Dihydroceramide desaturase promotes the formation of intraluminal vesicles and inhibits autophagy to increase exosome production
Chen-Yi Wu,
Jhih-Gang Jhang,
Wan-Syuan Lin,
Pei-Huan Chuang,
Chih-Wei Lin,
Li-An Chu,
Ann-Shyn Chiang,
Han-Chen Ho,
Chih-Chiang Chan,
Shu-Yi Huang
Affiliations
Chen-Yi Wu
Graduate Institute of Physiology, College of Medicine, National Taiwan University, Taipei City 100233, Taiwan; Department of Medical Research, National Taiwan University Hospital, Taipei City 100225, Taiwan
Jhih-Gang Jhang
Graduate Institute of Physiology, College of Medicine, National Taiwan University, Taipei City 100233, Taiwan
Wan-Syuan Lin
Graduate Institute of Physiology, College of Medicine, National Taiwan University, Taipei City 100233, Taiwan
Pei-Huan Chuang
Department of Medical Research, National Taiwan University Hospital, Taipei City 100225, Taiwan
Chih-Wei Lin
Graduate Institute of Physiology, College of Medicine, National Taiwan University, Taipei City 100233, Taiwan
Li-An Chu
Brain Research Center, National Tsing Hua University, Hsinchu 30013, Taiwan; Department of Biomedical Engineering and Environmental Sciences, National Tsing Hua University, Hsinchu 30013, Taiwan
Ann-Shyn Chiang
Brain Research Center, National Tsing Hua University, Hsinchu 30013, Taiwan; Institute of Systems Neuroscience, National Tsing Hua University, Hsinchu 30013, Taiwan; Department of Biomedical Science and Environmental Biology, Kaohsiung Medical University, Kaohsiung City 80708, Taiwan; Institute of Molecular and Genomic Medicine, National Health Research Institutes, Zhunan, Miaoli County 35053, Taiwan; Graduate Institute of Clinical Medical Science, China Medical University, Taichung 40402, Taiwan; Kavli Institute for Brain and Mind, University of California at San Diego, La Jolla, CA 92093-0115, USA
Han-Chen Ho
Department of Anatomy, Tzu Chi University, Hualien 97004, Taiwan
Chih-Chiang Chan
Graduate Institute of Physiology, College of Medicine, National Taiwan University, Taipei City 100233, Taiwan; Corresponding author
Shu-Yi Huang
Department of Medical Research, National Taiwan University Hospital, Taipei City 100225, Taiwan; Corresponding author
Summary: Exosomes are important for cell–cell communication.
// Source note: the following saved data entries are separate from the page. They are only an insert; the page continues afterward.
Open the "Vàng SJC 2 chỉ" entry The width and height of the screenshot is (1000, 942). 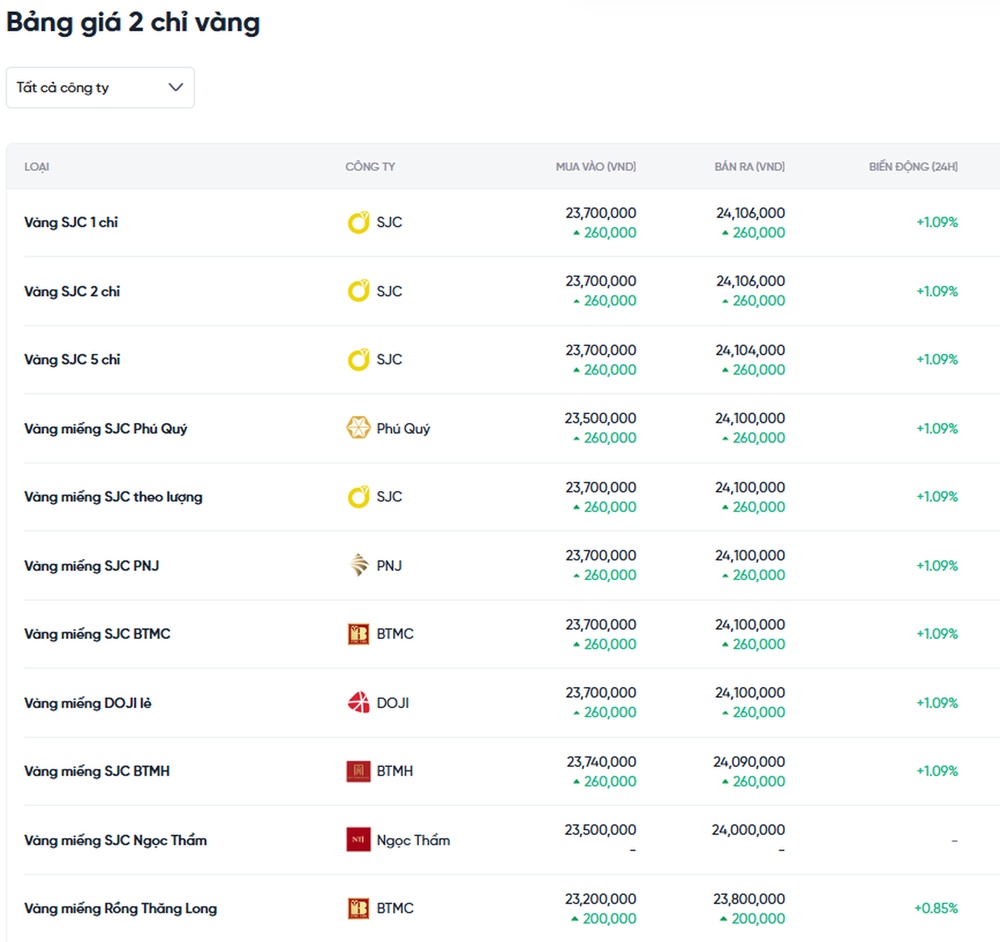point(72,292)
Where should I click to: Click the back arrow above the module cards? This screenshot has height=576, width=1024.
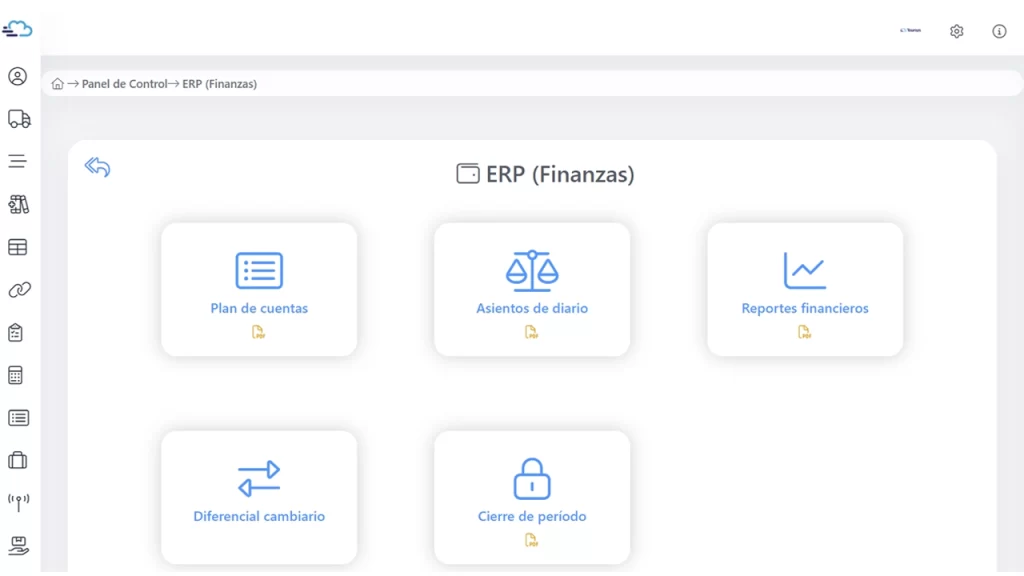click(97, 167)
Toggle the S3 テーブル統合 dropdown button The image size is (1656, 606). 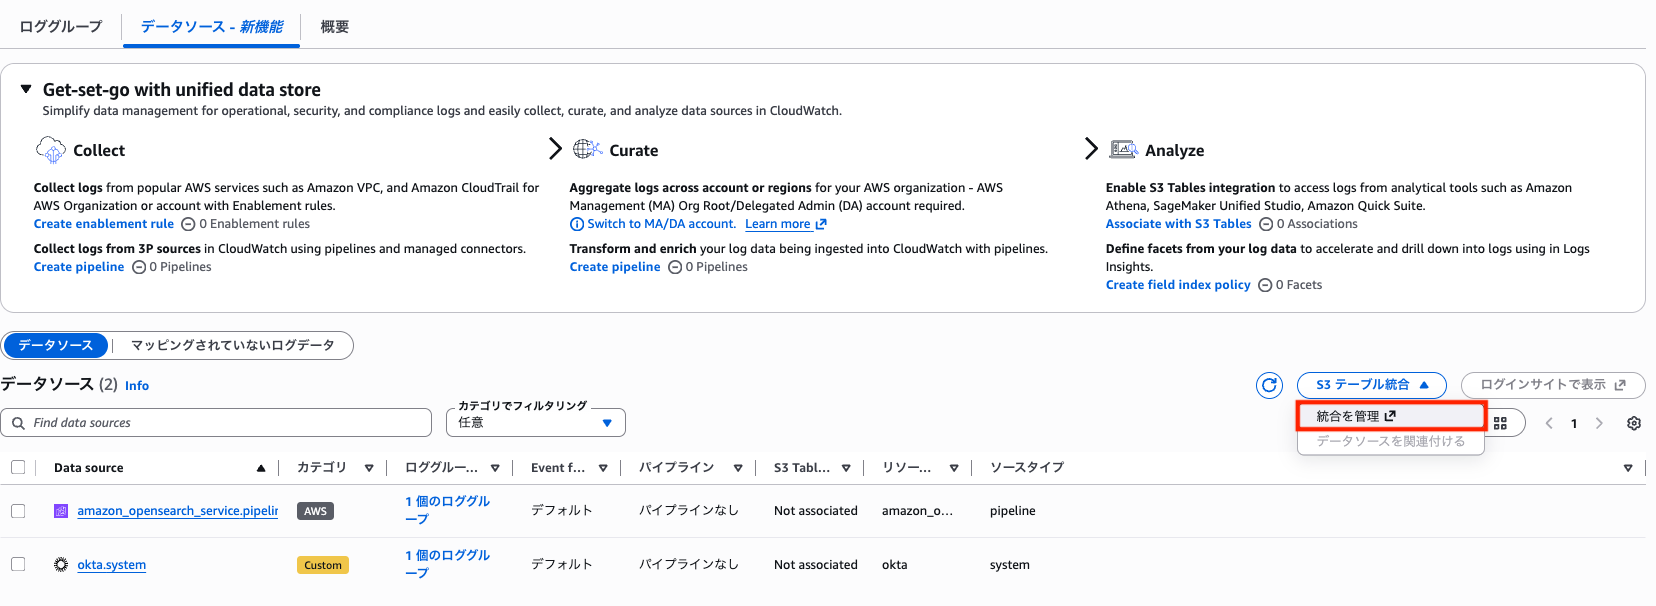[x=1371, y=385]
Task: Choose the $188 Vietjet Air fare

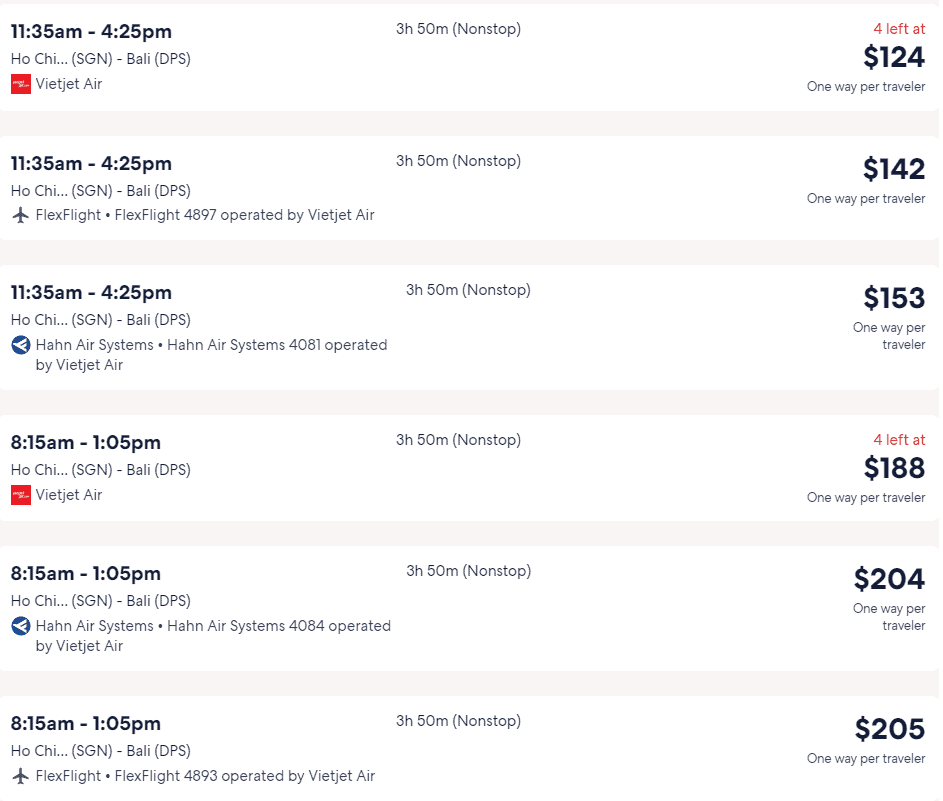Action: click(x=894, y=468)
Deficiencies in the human dihydroceramide desaturase gene, DEGS1, increase the dihydroceramide-to-ceramide ratio and cause hypomyelinating leukodystrophy. However, the disease mechanism remains unknown. Here, we developed an in vivo assay with spatially controlled expression of exosome markers in Drosophila eye imaginal discs and showed that the level and activity of the DEGS1 ortholog, Ifc, correlated with exosome production. Knocking out ifc decreased the density of the exosome precursor intraluminal vesicles (ILVs) in the multivesicular endosomes (MVEs) and reduced the number of exosomes released. While ifc overexpression and autophagy inhibition both enhanced exosome production, combining the two had no additive effect. Moreover, DEGS1 activity was sufficient to drive ILV formation in vitro. Together, DEGS1/Ifc controls the dihydroceramide-to-ceramide ratio and enhances exosome secretion by promoting ILV formation and preventing the autophagic degradation of MVEs. These findings provide a potential cause for the neuropathy associated with DEGS1-deficient mutations.